The Delta Protection Commission (Commission) has found that the Draft Environmental Impact Statement (DEIS) on the Delta Conveyance Project (Delta tunnel) does not adequately describe the tunnel’s effects on the cultural and historic resources in its path. In comments sent to the U.S. Army Corps of Engineers (Corps) on March 15, the Commission recommends that the Corps adopt the “No Action” Alternative rather than approving permits for the Delta tunnel because of the project’s significant and unmitigated damage to cultural and historic resources.
The California Department of Water Resources (DWR) is the project proponent for the Delta tunnel. The Corps is a federal regulator with responsibility for deciding whether to authorize the project. The Corps developed the DEIS under the National Environmental Policy Act to evaluate the Delta tunnel's environmental impacts.
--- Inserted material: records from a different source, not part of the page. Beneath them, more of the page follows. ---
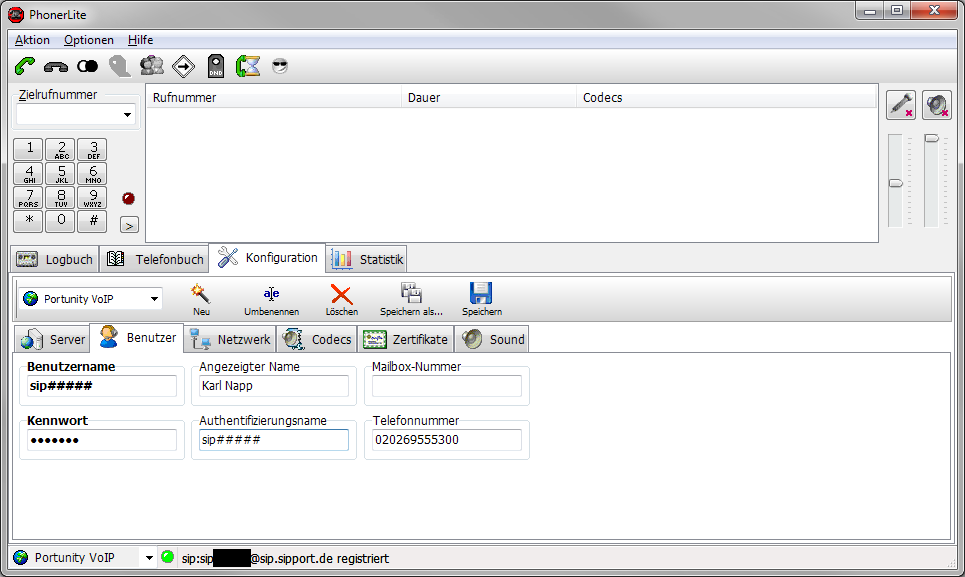Switch to the Codecs tab
Screen dimensions: 965x577
coord(318,339)
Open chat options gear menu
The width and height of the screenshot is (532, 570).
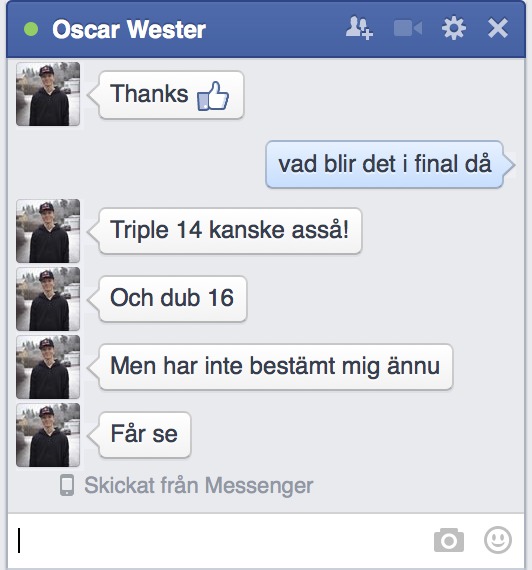(454, 28)
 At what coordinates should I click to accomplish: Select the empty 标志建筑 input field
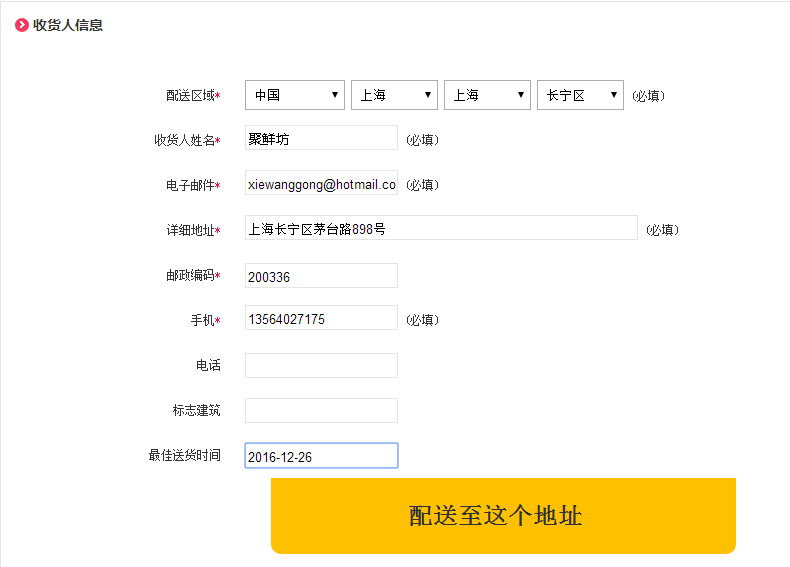[x=321, y=410]
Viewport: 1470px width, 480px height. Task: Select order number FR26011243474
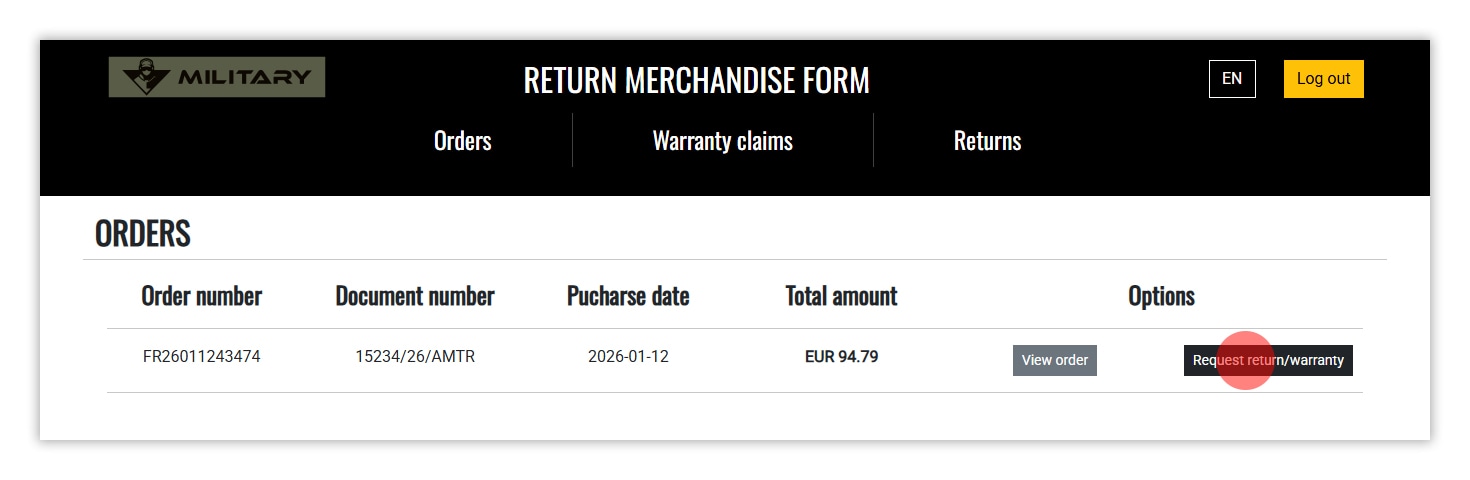pos(201,357)
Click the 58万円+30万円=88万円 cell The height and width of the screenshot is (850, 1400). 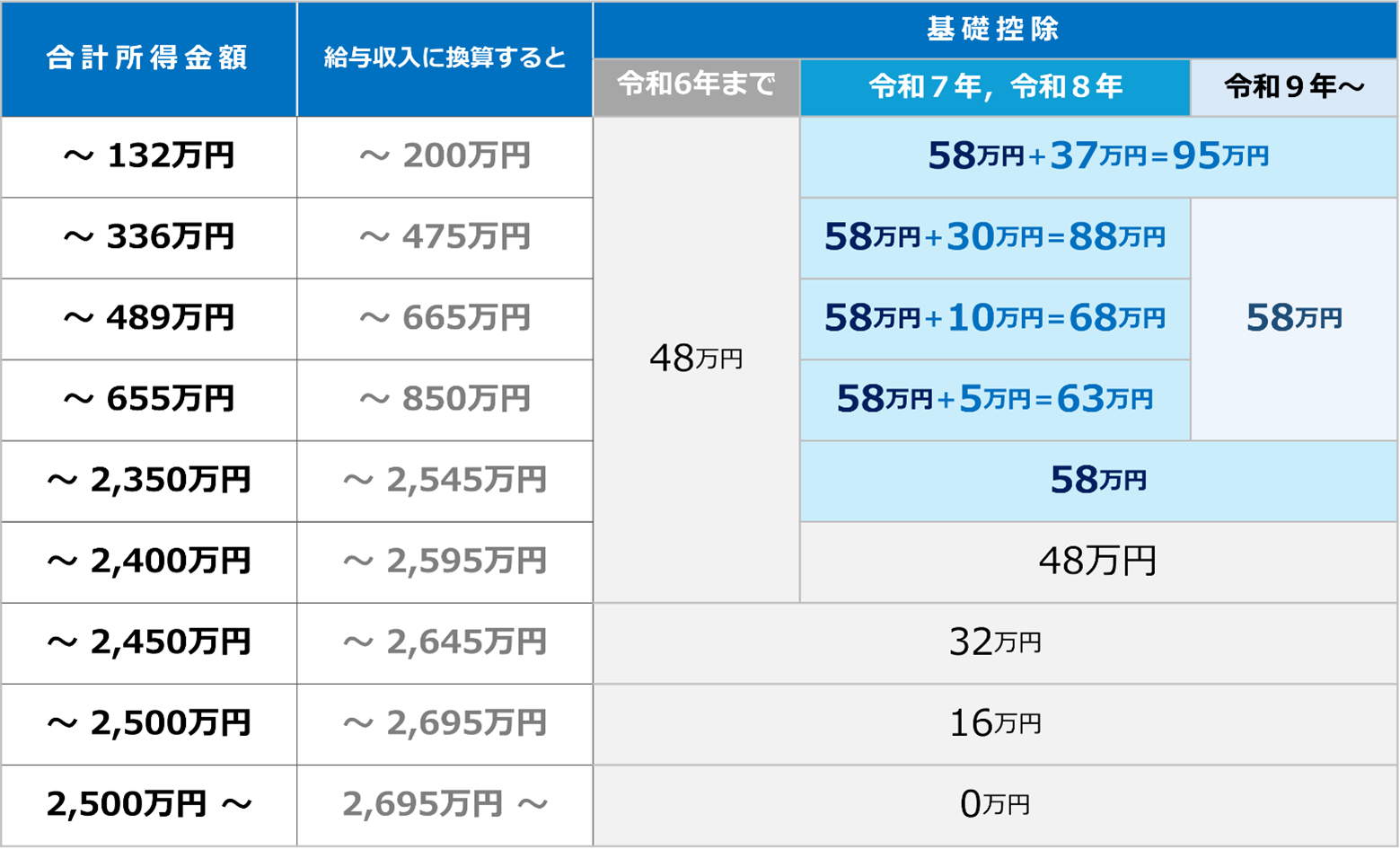pos(995,238)
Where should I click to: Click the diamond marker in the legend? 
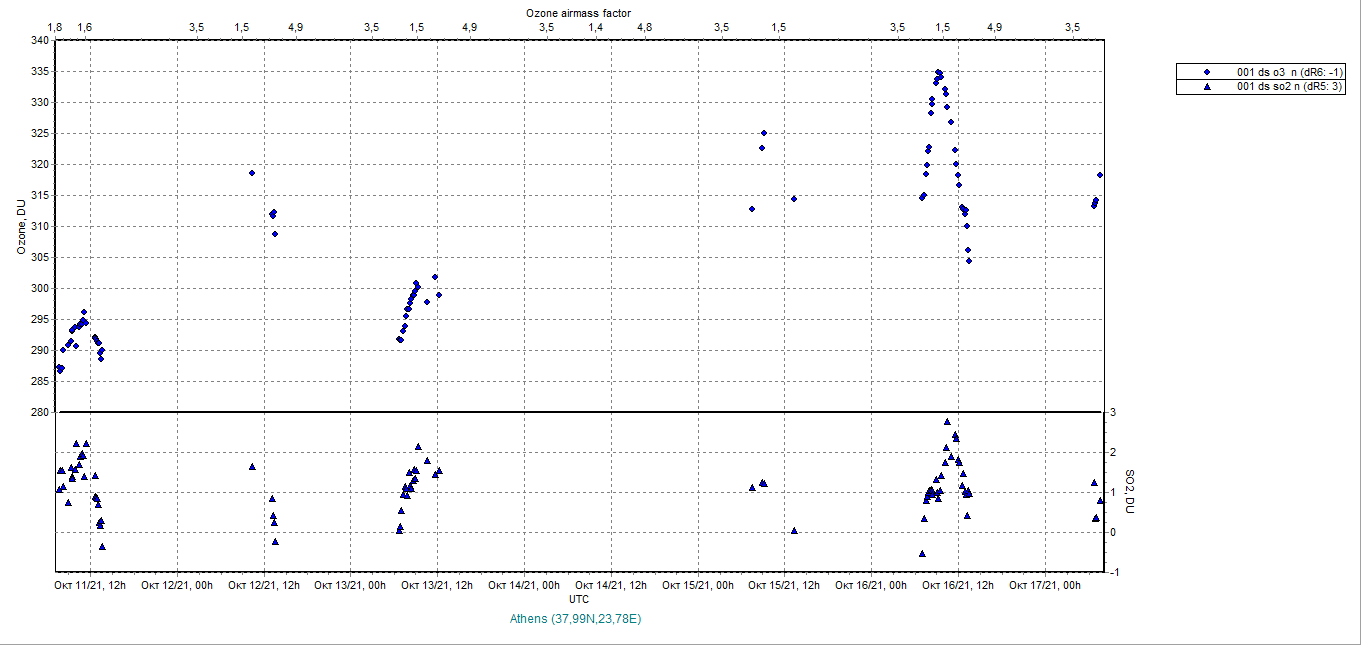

Commission Comments on Impacts to Historic Resources
The DEIS describes historic and cultural resources damaged by the Delta tunnel. The Commission has found that this description fails to recognize the Delta’s status as a cultural landscape valued by California Native American tribes, Delta residents, and visitors. The DEIS focuses on built environment resources, such as historic buildings, and archaeological sites rather than the larger cultural landscape surrounding them. For example, many of Locke’s Chinese residents worked the orchards and farms surrounding the town. Damage to these orchards and farms would impair Locke’s integrity as a National Historic Landmark.
The DEIS also identifies built resources that the tunnel would damage. This list omits important properties including parts of Hood, the Victory Highway (State Route 160), historic riverside orchards, and Roberts Island.
In addition, the DEIS's assessment of factors that would damage the setting for historic properties is inadequate. The DEIS fails to take in account noise impacts; visual impacts through introduction of project facilities; and removal of structures, vegetation, or other contextual features. However, the DEIS acknowledges that the proposed measures to mitigate these impacts would not prevent significant adverse effects.
Historic photo of a tractor on Roberts Island. Courtesy of the New York Public Library.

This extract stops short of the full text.